→ Task: Reproduce each of the entries below word for word, omitting the images.

** begin Records shown **

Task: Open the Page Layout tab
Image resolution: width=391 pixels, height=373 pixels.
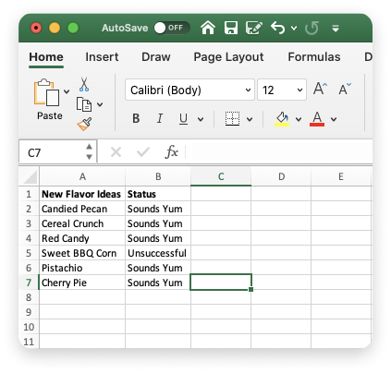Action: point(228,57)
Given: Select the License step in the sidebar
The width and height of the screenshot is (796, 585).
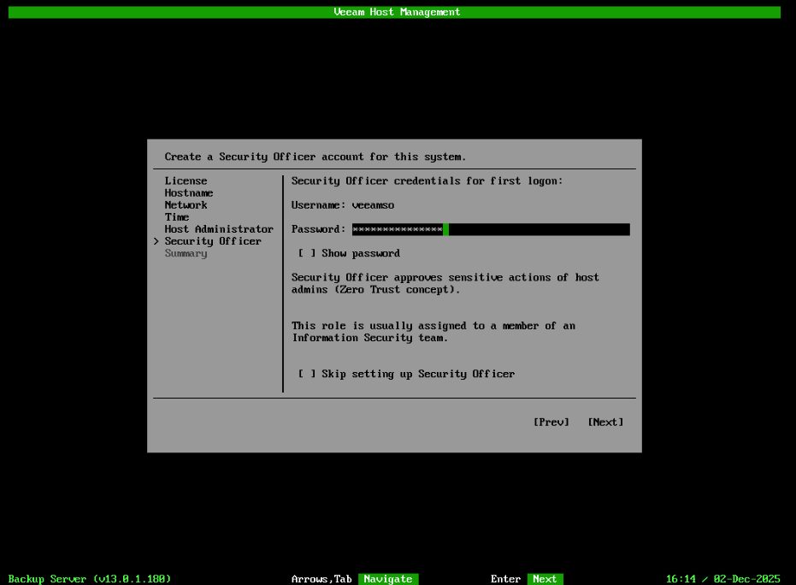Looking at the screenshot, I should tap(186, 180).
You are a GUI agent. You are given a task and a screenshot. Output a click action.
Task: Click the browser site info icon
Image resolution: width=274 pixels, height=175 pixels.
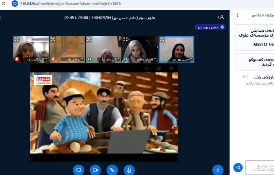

** end Records shown **

→ Correct output:
Task: Open the Page Layout tab
Image resolution: width=391 pixels, height=373 pixels.
Action: point(228,57)
Given: Select the License step in the sidebar
The width and height of the screenshot is (796, 585).
Looking at the screenshot, I should tap(186, 180).
You are a GUI agent. You are given a task and a screenshot. Output a click action.
Task: Click the browser site info icon
Image resolution: width=274 pixels, height=175 pixels.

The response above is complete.